**Information given**:
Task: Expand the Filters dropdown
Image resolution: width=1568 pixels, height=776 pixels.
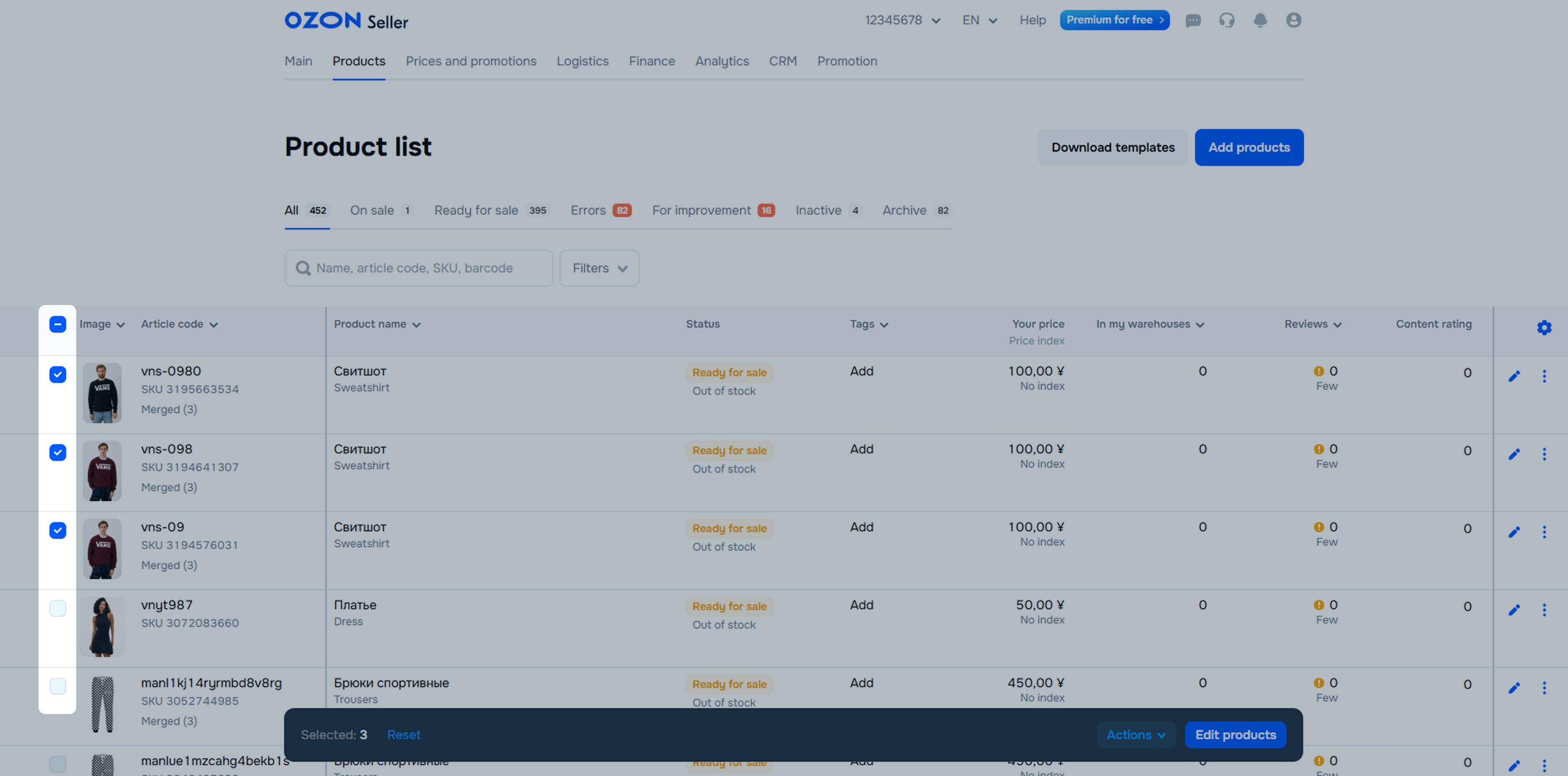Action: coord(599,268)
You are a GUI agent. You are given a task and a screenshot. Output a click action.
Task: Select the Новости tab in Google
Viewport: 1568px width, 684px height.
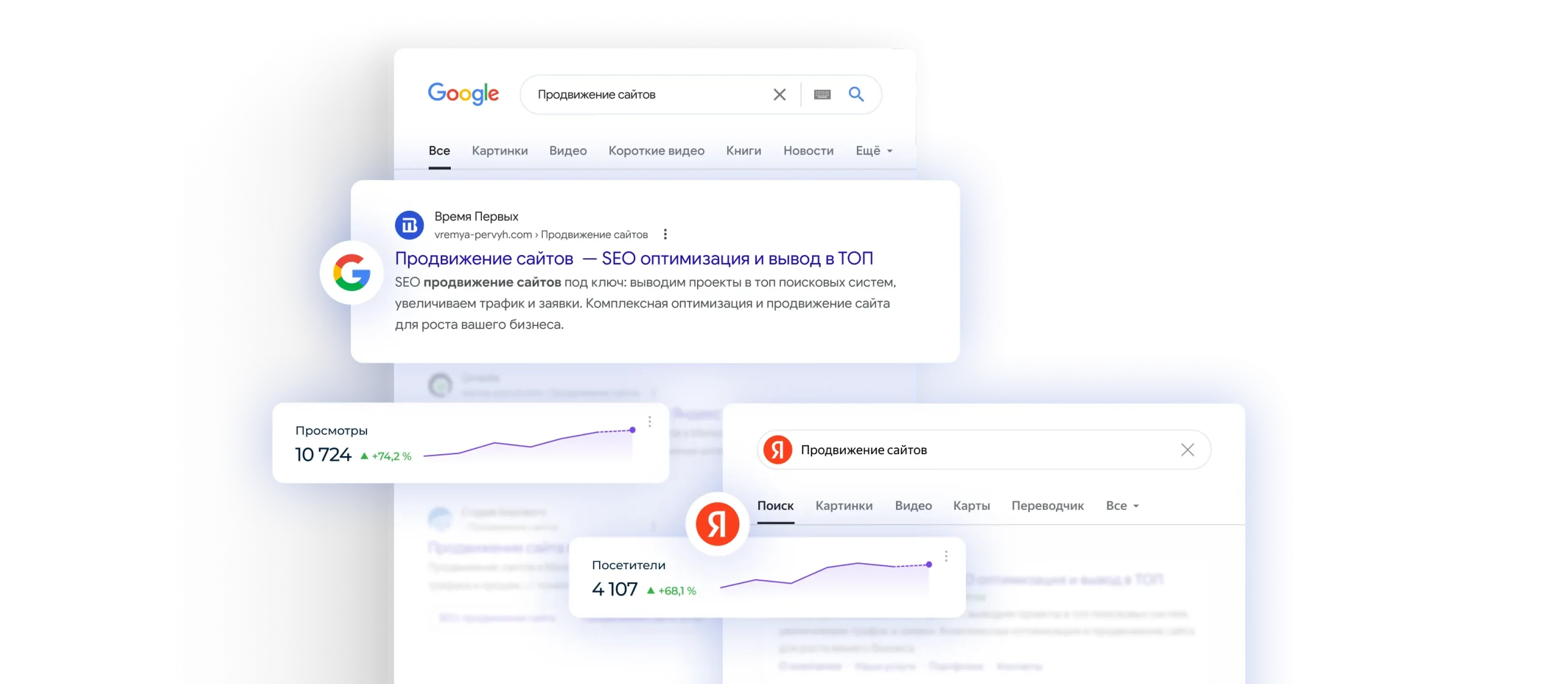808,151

**Work required**:
Nothing but the lines from the one containing "Image resolution: width=1568" through the end of the listing is to be output, and those lines are to be output exactly, pictures excluded.

**Completed task**:
Image resolution: width=1568 pixels, height=776 pixels.
Action: coord(599,268)
You are a GUI agent. You are given a task and a screenshot. Output a click action.
Task: Select the Новости tab in Google
Viewport: 1568px width, 684px height.
808,151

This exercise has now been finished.